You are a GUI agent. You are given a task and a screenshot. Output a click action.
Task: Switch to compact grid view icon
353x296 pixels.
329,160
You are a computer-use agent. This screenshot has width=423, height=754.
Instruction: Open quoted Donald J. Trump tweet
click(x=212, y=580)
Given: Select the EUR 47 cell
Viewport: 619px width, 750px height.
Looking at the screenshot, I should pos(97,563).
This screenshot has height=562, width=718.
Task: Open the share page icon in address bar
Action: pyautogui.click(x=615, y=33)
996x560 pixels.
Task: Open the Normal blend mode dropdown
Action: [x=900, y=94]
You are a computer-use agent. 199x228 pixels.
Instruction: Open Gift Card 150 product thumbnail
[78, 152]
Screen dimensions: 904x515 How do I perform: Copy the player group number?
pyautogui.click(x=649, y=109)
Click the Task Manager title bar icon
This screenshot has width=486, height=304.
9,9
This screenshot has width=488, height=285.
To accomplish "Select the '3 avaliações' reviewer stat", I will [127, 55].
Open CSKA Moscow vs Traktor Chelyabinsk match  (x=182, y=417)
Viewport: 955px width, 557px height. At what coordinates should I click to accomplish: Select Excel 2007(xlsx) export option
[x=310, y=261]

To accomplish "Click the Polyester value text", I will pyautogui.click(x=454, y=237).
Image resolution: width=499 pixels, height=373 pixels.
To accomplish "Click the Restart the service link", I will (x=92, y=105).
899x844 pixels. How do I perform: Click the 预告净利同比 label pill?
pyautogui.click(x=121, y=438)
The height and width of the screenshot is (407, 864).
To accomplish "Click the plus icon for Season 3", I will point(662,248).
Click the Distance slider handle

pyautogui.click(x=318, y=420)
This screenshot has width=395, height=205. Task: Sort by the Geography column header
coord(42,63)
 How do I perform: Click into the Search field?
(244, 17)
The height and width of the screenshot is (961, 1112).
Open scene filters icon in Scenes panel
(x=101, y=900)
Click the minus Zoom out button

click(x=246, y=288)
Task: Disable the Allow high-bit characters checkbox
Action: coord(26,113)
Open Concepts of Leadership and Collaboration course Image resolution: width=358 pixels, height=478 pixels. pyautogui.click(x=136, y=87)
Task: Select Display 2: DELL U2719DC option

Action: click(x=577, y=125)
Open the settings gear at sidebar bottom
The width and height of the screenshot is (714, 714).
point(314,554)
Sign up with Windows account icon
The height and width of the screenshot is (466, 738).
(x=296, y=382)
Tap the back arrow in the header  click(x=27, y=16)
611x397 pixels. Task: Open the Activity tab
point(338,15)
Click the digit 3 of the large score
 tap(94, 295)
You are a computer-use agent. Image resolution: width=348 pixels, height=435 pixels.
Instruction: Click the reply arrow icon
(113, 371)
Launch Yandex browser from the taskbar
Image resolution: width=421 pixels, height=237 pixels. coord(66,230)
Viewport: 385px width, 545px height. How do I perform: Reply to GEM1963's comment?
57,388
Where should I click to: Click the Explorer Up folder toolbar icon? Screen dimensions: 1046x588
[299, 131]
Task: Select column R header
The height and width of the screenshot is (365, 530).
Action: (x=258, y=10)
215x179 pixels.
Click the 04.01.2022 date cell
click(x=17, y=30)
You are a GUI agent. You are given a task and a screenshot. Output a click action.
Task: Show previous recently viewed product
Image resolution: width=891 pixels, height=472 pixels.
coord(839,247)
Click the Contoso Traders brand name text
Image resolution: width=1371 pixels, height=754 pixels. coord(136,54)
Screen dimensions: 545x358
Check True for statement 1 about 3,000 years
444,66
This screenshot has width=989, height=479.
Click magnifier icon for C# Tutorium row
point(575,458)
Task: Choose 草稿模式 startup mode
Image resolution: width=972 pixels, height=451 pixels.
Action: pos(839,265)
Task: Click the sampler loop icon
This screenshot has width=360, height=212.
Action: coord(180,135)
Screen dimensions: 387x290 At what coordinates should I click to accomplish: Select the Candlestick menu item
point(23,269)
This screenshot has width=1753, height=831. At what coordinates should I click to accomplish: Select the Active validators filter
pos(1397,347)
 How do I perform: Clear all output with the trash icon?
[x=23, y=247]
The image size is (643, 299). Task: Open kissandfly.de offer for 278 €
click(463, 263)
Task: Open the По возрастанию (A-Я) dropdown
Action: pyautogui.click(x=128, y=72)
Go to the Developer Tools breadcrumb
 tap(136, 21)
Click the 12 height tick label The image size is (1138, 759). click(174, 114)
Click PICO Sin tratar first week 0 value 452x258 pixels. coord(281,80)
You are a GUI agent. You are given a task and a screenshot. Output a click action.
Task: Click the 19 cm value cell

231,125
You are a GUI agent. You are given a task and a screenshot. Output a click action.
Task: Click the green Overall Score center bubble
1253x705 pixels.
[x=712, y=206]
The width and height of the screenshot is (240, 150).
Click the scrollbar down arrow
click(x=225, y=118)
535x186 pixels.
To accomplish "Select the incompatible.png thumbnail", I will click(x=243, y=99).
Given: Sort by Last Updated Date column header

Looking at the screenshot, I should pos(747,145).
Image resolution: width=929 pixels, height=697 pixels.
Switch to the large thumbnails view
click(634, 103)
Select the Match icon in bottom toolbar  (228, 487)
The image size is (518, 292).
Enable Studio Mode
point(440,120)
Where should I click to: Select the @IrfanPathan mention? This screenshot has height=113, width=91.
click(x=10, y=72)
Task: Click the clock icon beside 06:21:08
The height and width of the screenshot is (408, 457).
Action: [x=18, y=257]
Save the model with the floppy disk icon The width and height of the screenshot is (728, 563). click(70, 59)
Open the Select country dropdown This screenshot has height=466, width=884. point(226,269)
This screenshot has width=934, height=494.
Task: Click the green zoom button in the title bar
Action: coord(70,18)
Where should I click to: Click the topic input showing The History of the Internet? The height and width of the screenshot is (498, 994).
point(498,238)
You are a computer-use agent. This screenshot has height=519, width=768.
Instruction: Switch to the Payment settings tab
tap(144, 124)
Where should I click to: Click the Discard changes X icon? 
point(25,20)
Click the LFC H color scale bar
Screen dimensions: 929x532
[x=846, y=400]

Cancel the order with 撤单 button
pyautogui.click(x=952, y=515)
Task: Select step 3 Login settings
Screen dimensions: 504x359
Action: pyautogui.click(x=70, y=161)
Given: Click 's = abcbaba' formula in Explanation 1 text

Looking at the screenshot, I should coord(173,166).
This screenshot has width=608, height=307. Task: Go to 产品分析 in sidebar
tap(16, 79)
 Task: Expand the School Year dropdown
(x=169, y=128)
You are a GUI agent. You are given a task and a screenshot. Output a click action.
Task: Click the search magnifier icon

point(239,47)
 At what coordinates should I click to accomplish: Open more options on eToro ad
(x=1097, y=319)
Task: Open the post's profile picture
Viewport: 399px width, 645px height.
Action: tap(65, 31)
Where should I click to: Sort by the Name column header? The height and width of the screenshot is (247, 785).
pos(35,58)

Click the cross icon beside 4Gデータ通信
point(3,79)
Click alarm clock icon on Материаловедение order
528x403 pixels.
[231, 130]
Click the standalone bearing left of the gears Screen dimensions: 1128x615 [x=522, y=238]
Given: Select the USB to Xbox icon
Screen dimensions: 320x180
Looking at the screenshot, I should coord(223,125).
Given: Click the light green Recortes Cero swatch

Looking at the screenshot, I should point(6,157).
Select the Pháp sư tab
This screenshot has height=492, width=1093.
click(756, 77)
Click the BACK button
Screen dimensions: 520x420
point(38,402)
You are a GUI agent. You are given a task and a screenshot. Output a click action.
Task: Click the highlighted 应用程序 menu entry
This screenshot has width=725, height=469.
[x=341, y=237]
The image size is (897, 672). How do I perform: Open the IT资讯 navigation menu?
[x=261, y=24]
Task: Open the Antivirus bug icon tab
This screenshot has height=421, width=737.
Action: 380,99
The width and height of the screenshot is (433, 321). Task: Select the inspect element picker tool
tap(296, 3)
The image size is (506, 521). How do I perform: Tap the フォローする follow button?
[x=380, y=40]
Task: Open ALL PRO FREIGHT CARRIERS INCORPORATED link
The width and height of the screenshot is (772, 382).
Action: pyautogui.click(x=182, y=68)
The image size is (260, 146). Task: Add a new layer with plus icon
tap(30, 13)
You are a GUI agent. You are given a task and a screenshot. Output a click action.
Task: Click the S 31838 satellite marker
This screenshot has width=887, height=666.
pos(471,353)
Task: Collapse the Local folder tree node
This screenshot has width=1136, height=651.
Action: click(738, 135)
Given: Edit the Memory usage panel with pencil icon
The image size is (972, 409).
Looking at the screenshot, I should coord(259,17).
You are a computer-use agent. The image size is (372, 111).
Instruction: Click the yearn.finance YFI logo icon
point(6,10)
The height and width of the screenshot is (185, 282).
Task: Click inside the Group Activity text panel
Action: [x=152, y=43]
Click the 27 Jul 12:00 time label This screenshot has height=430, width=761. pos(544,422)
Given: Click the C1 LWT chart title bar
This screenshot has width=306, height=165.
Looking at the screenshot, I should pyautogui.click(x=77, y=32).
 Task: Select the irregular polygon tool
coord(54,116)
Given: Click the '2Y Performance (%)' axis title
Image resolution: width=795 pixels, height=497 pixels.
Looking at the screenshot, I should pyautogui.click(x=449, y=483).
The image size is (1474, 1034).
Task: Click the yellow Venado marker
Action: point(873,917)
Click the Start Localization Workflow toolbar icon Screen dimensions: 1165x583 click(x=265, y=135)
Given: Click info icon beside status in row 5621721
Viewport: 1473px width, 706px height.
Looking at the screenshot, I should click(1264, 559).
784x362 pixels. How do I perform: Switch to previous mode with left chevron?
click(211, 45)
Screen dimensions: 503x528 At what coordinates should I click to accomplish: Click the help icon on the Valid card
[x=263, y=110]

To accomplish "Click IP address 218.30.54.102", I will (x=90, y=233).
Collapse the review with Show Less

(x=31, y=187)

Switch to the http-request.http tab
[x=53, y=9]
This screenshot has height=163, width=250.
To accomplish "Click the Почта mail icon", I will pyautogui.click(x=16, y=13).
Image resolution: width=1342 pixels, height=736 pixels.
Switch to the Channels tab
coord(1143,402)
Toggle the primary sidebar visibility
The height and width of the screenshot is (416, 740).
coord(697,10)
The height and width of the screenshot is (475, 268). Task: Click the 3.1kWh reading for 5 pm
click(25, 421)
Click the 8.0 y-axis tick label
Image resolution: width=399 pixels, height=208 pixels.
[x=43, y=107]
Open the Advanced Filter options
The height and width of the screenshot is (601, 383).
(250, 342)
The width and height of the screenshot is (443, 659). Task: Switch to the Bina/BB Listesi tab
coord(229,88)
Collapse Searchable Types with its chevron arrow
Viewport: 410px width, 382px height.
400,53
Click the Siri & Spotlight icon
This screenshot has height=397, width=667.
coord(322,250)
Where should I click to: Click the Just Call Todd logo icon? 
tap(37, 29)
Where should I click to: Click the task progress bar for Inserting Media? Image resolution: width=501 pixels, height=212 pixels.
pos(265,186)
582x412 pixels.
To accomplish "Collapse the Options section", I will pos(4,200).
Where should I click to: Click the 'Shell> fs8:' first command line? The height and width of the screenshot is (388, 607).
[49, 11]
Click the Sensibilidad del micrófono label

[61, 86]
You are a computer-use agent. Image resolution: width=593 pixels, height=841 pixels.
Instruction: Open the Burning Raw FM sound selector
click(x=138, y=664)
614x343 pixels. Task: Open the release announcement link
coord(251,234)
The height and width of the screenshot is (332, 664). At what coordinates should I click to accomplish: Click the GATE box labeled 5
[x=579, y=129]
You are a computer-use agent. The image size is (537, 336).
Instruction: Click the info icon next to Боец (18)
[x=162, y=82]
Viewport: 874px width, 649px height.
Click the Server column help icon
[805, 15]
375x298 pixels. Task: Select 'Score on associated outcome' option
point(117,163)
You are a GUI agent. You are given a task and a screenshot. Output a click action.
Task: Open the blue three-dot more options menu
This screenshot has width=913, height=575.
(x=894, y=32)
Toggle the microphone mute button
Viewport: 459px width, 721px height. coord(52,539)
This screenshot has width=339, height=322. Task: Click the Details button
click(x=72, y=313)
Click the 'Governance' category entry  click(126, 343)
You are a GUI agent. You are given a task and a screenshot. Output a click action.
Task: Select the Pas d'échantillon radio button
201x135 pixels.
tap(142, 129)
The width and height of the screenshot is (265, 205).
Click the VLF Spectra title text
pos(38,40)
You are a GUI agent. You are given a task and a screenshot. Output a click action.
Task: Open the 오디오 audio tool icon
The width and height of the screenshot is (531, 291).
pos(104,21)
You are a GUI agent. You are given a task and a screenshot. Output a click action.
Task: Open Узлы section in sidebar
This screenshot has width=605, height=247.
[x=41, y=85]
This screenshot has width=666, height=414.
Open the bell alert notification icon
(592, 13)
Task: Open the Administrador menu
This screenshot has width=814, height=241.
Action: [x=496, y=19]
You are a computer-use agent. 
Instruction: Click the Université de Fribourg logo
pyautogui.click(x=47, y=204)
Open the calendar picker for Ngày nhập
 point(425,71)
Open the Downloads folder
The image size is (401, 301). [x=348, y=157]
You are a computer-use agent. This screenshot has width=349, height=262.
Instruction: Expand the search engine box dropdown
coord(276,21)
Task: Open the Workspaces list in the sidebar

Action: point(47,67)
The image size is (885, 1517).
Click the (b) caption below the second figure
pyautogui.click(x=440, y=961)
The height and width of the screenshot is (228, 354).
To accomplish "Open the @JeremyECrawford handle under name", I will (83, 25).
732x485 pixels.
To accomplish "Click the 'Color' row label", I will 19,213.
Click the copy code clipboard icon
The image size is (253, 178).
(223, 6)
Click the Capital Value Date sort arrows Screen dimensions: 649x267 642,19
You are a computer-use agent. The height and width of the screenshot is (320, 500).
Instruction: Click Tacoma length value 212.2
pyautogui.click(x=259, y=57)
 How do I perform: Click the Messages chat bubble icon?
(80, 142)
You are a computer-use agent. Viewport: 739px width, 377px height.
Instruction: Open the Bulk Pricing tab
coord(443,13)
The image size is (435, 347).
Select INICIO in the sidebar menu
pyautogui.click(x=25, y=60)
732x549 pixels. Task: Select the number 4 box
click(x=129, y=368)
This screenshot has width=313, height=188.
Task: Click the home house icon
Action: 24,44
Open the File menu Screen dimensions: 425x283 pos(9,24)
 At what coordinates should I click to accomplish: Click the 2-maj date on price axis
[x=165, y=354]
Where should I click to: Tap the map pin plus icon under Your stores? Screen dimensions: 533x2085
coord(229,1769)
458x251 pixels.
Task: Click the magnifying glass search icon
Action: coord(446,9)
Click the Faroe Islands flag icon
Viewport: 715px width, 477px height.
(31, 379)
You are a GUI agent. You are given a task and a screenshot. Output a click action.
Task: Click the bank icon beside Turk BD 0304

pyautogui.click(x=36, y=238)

--------------------------------

Problem to solve:
Please reproduce the lines from the line with "Instruction: Click the yearn.finance" to the line with "Given: Click the '2Y", both ends included, exactly as they appear above.

Task output:
Instruction: Click the yearn.finance YFI logo icon
point(6,10)
The height and width of the screenshot is (185, 282).
Task: Click inside the Group Activity text panel
Action: [x=152, y=43]
Click the 27 Jul 12:00 time label This screenshot has height=430, width=761. pos(544,422)
Given: Click the C1 LWT chart title bar
This screenshot has width=306, height=165.
Looking at the screenshot, I should pyautogui.click(x=77, y=32).
 Task: Select the irregular polygon tool
coord(54,116)
Given: Click the '2Y Performance (%)' axis title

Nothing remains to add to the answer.